When my husband and I were preparing for marriage, we talked quite a bit about the things we valued and the vision we had for our family. One of the things we decided to make a priority was sitting down to eat meals together.
We did not want to get caught up in the busyness and distractions of life and lose the connections with our family around meals. This decision was made in 2006, before the invention of the smartphone and the availability of constant distraction. I am so thankful we decided to make meal times together a priority and haven’t allowed the distractions of life to take over our meal times.
From the very beginning of our marriage, we have sat down to dinner each night. The children and I typically sit down and eat breakfast and lunch together also. We sometimes gather around our large bar to eat breakfast or lunch but we’re still gathered together and not planted in front of the television.
Since adding children into our family, we have continued to make our family meal times a priority and they’ve gotten so much more fun. Our kids are now 8, 6, 4 and 11 months and the conversations we have with the big kids are so enjoyable!
While gathering around the table has always been a priority, we haven’t always been intentional about our time together and I must confess that often the responsibility of preparing 3 meals a day for my growing family can feel more like a chore than a joy and I don’t put my best effort into creating delicious meals and delightful conversation. Having to prepare 3 meals a day each and every day (we rarely eat out) makes me somewhat of a utilitarian cook – I don’t always prepare meals focusing on delicious food. I tend to just fix something to minimize my time in the kitchen and the amount of dishes dirtied.
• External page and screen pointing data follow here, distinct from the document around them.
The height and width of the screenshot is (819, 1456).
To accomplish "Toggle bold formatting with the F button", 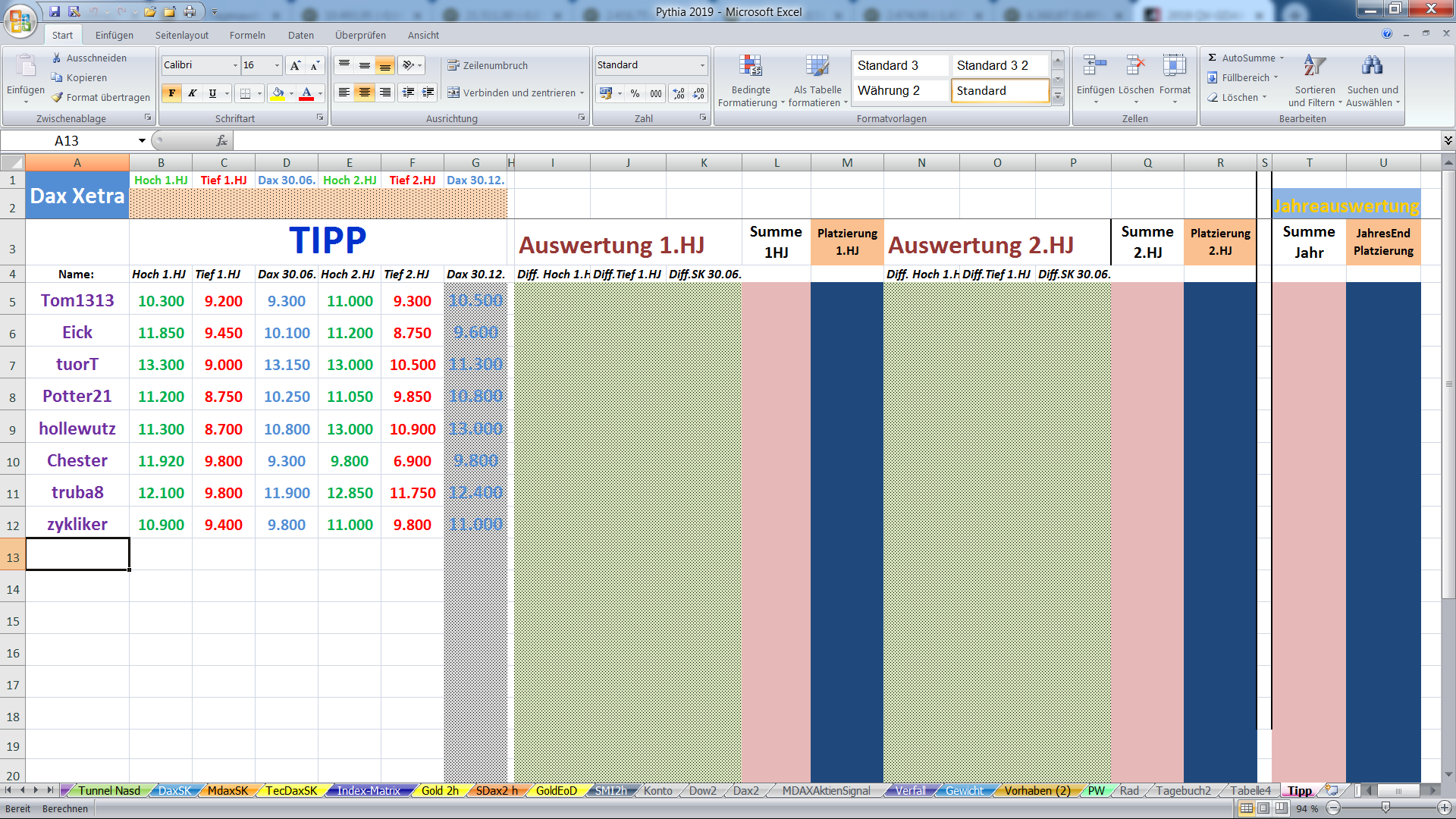I will [x=172, y=93].
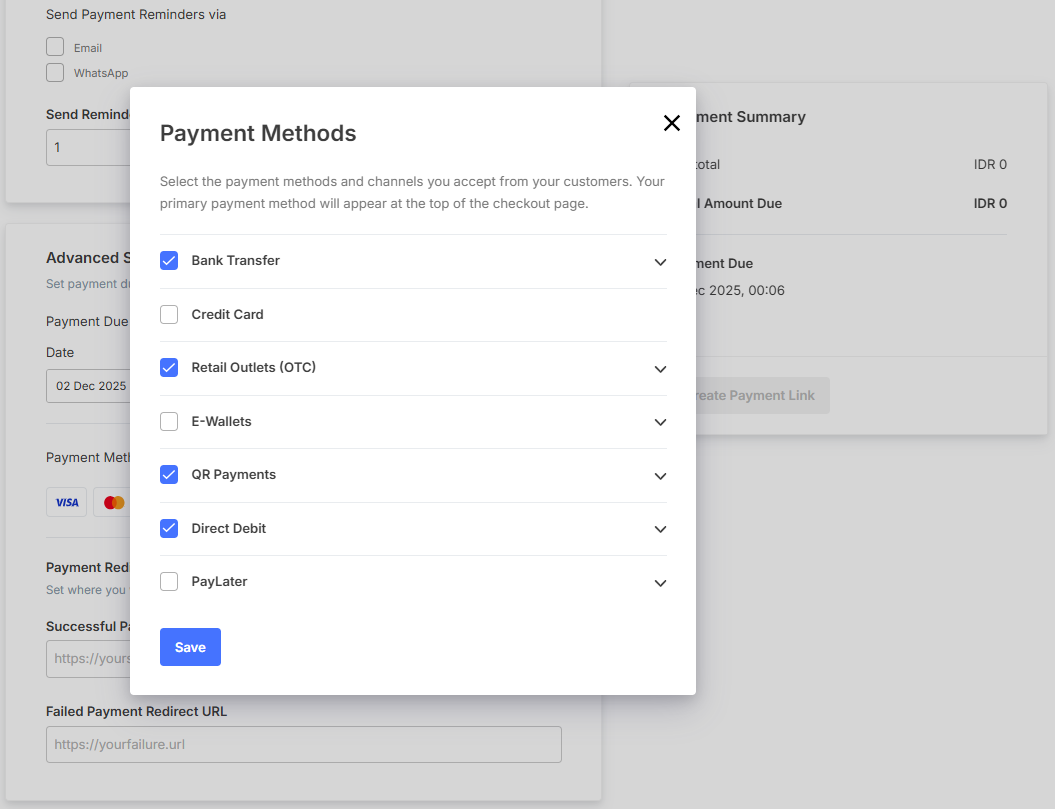Toggle the Email reminder checkbox
This screenshot has width=1055, height=809.
point(55,47)
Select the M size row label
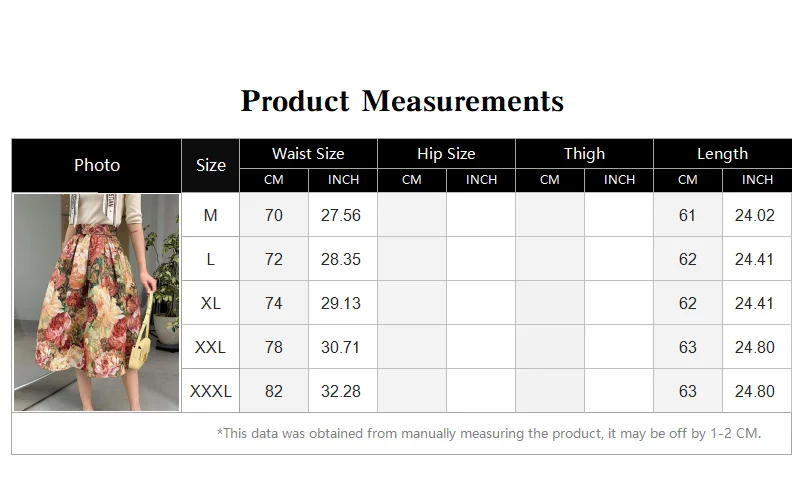Viewport: 805px width, 485px height. click(210, 215)
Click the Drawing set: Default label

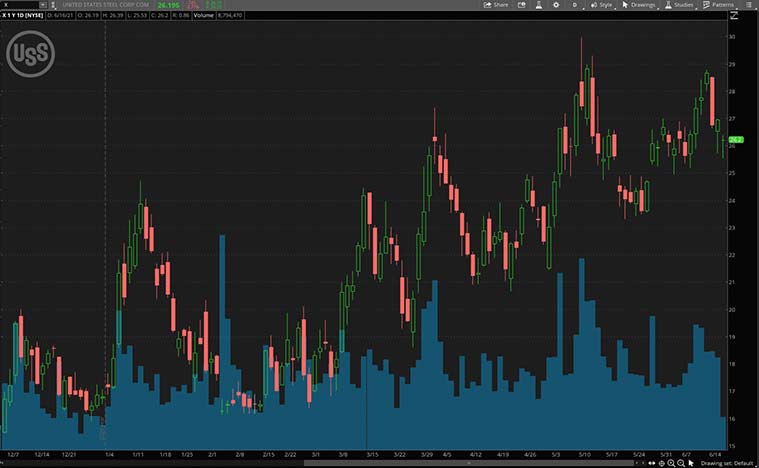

The Life Giving Table by Sally Clarkson has been such a convicting and inspiring book. The time gathered around the table should be viewed as invaluable for deep and meaningful connections with family as well as an opportunity to disciple our children, enjoy a beautiful relaxing environment and delicious food.
Some inspiring words from The Life Giving Table:
“Adults and children are not just bodies to be fed, but also minds to be challenged, hearts that depend on emotional input to survive and to grow as healthy human beings and spirits that long for connection with God and purpose in life.”
“Preparation for a meal indicates thoughtfulness, caring and intentionality. We show others their worth to us by considering how to best meet their needs and by intentionally arranging the environment to provide comfort and pleasure.”
“When we model to our children that pleasure, delight, laughter and food are not God’s after thoughts, but HIs generous gifts to us all, we do them a great favor.”
She writes about the importance of the blessing. We don’t always pray before meals, not because we’re not thankful but because we feel that sometimes it’s just a habit and not always heartfelt.
My thoughts about the importance of the blessing have changed after reading Sally’s words, “A blessings can also be a way for us to tune in to the sacrifice that is necessary for any of us to eat. Growing and living things in creation – plants and animals – must die in order to give us life.” When I came across this, I stopped and just pondered it for awhile. Every time I eat, something else must die.
My life is sustained by the sacrifice of something else. Since we have now begun raising our own food, we are reminded daily that our food doesn’t just come from the grocery store. The meat you eat was once alive and an animal had to die for you to eat it. Even plants give up their life in order to nourish you. I’m definitely more aware of what I’m eating, the true cost of my food and also profoundly thankful for the food I have to eat each and every day.
The Life Giving Table is one of those rare books that has a broad audience. We all eat and desire to connect with the ones we love. Whether you are single, newlywed, married with children or an empty nester, you can create a life giving table.
My hope is that my table becomes more than just a place where people are fed but a place where we enjoy delicious food (most of it grown here on the homestead), connect with each other and enjoy the good gifts God has given us.
*Disclaimer – I received a copy of The Life Giving Table in exchange for a review from the Tyndale Blog Network. This post does contain affiliate links.